(REQUEST): Format these items as a numbered list, leaving out any blank lines.

(Entries taken from a collection):
※
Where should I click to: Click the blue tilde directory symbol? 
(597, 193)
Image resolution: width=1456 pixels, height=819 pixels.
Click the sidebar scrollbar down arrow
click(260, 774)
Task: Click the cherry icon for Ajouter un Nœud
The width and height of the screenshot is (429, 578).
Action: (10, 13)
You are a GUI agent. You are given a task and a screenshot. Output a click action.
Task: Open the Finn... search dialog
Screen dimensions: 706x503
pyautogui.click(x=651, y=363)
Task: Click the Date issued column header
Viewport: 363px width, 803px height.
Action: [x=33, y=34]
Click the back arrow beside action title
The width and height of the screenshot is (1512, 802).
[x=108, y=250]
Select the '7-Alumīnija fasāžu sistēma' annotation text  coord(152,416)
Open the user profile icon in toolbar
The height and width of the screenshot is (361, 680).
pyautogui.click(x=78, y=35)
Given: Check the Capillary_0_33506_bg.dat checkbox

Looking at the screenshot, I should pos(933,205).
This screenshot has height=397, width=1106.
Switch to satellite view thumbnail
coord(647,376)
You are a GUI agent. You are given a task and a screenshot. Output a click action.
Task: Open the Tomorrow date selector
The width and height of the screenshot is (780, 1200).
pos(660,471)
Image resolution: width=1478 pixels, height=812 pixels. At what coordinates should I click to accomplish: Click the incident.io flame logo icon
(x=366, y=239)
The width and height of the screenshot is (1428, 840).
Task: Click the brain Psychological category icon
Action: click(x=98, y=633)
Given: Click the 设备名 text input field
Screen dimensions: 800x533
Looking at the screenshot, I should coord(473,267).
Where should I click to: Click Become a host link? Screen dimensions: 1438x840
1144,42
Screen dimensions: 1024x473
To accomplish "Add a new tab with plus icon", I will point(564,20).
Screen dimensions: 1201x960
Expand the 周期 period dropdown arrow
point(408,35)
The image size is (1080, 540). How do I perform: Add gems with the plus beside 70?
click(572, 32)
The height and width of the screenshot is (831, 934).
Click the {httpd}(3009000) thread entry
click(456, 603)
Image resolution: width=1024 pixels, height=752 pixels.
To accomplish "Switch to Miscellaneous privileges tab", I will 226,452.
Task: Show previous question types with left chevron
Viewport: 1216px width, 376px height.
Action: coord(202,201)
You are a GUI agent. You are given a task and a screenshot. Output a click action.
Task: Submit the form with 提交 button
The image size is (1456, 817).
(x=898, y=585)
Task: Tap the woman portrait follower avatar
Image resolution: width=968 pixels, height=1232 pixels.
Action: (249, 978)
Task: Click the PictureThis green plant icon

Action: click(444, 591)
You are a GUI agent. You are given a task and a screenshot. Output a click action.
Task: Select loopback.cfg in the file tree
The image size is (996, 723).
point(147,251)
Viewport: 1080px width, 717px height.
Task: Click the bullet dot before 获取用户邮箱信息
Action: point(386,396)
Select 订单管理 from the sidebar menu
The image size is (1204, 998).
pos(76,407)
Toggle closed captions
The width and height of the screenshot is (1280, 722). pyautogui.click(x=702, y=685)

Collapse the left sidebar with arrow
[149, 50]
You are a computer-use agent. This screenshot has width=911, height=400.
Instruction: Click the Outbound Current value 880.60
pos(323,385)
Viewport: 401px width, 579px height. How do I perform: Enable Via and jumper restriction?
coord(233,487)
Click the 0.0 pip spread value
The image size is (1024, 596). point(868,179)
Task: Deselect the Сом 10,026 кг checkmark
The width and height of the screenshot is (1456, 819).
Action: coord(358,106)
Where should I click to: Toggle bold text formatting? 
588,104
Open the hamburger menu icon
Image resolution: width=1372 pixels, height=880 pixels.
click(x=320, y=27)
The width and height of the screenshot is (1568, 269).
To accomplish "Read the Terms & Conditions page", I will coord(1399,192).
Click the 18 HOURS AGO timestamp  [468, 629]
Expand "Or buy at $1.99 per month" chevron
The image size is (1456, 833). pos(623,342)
※
(FULL ANSWER):
1. Where should I click to: Click the blue tilde directory symbol? 
2. (597, 193)
3. Image resolution: width=1456 pixels, height=819 pixels.
4. Click the sidebar scrollbar down arrow
5. click(260, 774)
6. Task: Click the cherry icon for Ajouter un Nœud
7. The width and height of the screenshot is (429, 578).
8. Action: (10, 13)
9. You are a GUI agent. You are given a task and a screenshot. Output a click action.
10. Task: Open the Finn... search dialog
11. Screen dimensions: 706x503
12. pyautogui.click(x=651, y=363)
13. Task: Click the Date issued column header
14. Viewport: 363px width, 803px height.
15. Action: [x=33, y=34]
16. Click the back arrow beside action title
17. The width and height of the screenshot is (1512, 802).
18. [x=108, y=250]
19. Select the '7-Alumīnija fasāžu sistēma' annotation text  coord(152,416)
20. Open the user profile icon in toolbar
21. The height and width of the screenshot is (361, 680).
22. pyautogui.click(x=78, y=35)
23. Given: Check the Capillary_0_33506_bg.dat checkbox
24. Looking at the screenshot, I should pos(933,205).
25. This screenshot has height=397, width=1106.
26. Switch to satellite view thumbnail
27. coord(647,376)
28. You are a GUI agent. You are given a task and a screenshot. Output a click action.
29. Task: Open the Tomorrow date selector
30. The width and height of the screenshot is (780, 1200).
31. pos(660,471)
32. Image resolution: width=1478 pixels, height=812 pixels. At what coordinates should I click to accomplish: Click the incident.io flame logo icon
33. (x=366, y=239)
34. The width and height of the screenshot is (1428, 840).
35. Task: Click the brain Psychological category icon
36. Action: click(x=98, y=633)
37. Given: Click the 设备名 text input field
38. Screen dimensions: 800x533
39. Looking at the screenshot, I should coord(473,267).
40. Where should I click to: Click Become a host link? Screen dimensions: 1438x840
41. 1144,42
42. Screen dimensions: 1024x473
43. To accomplish "Add a new tab with plus icon", I will point(564,20).
44. Screen dimensions: 1201x960
45. Expand the 周期 period dropdown arrow
46. point(408,35)
47. The image size is (1080, 540). How do I perform: Add gems with the plus beside 70?
48. click(572, 32)
49. The height and width of the screenshot is (831, 934).
50. Click the {httpd}(3009000) thread entry
51. click(456, 603)
52. Image resolution: width=1024 pixels, height=752 pixels.
53. To accomplish "Switch to Miscellaneous privileges tab", I will 226,452.
54. Task: Show previous question types with left chevron
55. Viewport: 1216px width, 376px height.
56. Action: coord(202,201)
57. You are a GUI agent. You are given a task and a screenshot. Output a click action.
58. Task: Submit the form with 提交 button
59. The image size is (1456, 817).
60. (x=898, y=585)
61. Task: Tap the woman portrait follower avatar
62. Image resolution: width=968 pixels, height=1232 pixels.
63. Action: (249, 978)
64. Task: Click the PictureThis green plant icon
65. Action: click(444, 591)
66. You are a GUI agent. You are given a task and a screenshot. Output a click action.
67. Task: Select loopback.cfg in the file tree
68. The image size is (996, 723).
69. point(147,251)
70. Viewport: 1080px width, 717px height.
71. Task: Click the bullet dot before 获取用户邮箱信息
72. Action: point(386,396)
73. Select 订单管理 from the sidebar menu
74. The image size is (1204, 998).
75. pos(76,407)
76. Toggle closed captions
77. The width and height of the screenshot is (1280, 722). pyautogui.click(x=702, y=685)
78. Collapse the left sidebar with arrow
79. [149, 50]
80. You are a computer-use agent. This screenshot has width=911, height=400.
81. Instruction: Click the Outbound Current value 880.60
82. pos(323,385)
83. Viewport: 401px width, 579px height. How do I perform: Enable Via and jumper restriction?
84. coord(233,487)
85. Click the 0.0 pip spread value
86. The image size is (1024, 596). point(868,179)
87. Task: Deselect the Сом 10,026 кг checkmark
88. The width and height of the screenshot is (1456, 819).
89. Action: coord(358,106)
90. Where should I click to: Toggle bold text formatting? 
91. 588,104
92. Open the hamburger menu icon
93. Image resolution: width=1372 pixels, height=880 pixels.
94. click(x=320, y=27)
95. The width and height of the screenshot is (1568, 269).
96. To accomplish "Read the Terms & Conditions page", I will coord(1399,192).
97. Click the 18 HOURS AGO timestamp  [468, 629]
98. Expand "Or buy at $1.99 per month" chevron
99. The image size is (1456, 833). pos(623,342)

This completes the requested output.